After hitting an all-time high of $5.02 per gallon in June, the national average price has now fallen just below $4 to $3.99, marking 58 consecutive days of declining gas prices.
According to the U.S. Energy Information Association, however, the gasoline demand is about 3 percent lower than it was a year ago, indicating that the decrease in gas prices has failed to draw consumers back to the pump after many have shifted driving habits. A survey by AAA reports that almost a third (64 percent) of U.S. adults have changed their driving habits since March.
The top three changes made were deciding to drive less (88 percent), combining errands (74 percent), and reducing shopping or dining out (56 percent).
At the same time, the total gasoline supply in the U.S. has fallen to 220.3 million barrels from the previous week.
AAA attributes the decline in gas prices, in part, to the decrease in demand as well as a decrease in the price of oil.
"Oil is the primary ingredient in gasoline, so less expensive oil is helpful in taming pump prices," said Andrew Gross, AAA spokesperson. "Couple that with fewer drivers fueling up, and you have a recipe for gas prices to keep easing."

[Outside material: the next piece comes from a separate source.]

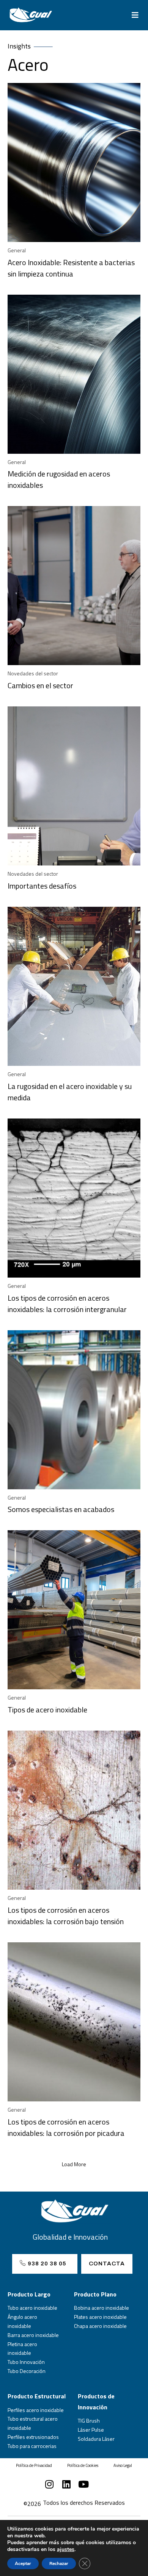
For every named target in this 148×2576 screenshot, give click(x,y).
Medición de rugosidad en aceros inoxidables (59, 479)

Although the average national price for gas has fallen, prices vary state to state, with California's average price per gallon sitting at $5.34. Many other states, too, have gas prices over $4, including Hawaii, Illinois, Nevada, Oregon, Washington, and New York.
President Joe Biden celebrated the continual decline of gas prices last week and said that he is doing everything he can to keep bringing them down.
"I'm doing everything I can to bring down the cost of gas at the pump," Biden said. "And today, America hit 50 days straight of falling gas prices - the fastest decline in over a decade."
Some say, however, that the U.S. should not celebrate yet. Daniel Turner, founder and executive director at Power The Future, a non-profit organization focused on energy research, said that prices are down because the economy is in a recession and that the U.S. needs to expand its domestic supply of oil.
"While gas prices falling from their all-time high is a good thing, this is no time for the Biden Administration to take a victory lap," Turner said. "Winter is coming, and the drain from the Strategic Petroleum Reserve will end in October. To meet this rising demand in the long term, we must increase domestic supply, something the Biden Administration is unwilling to do."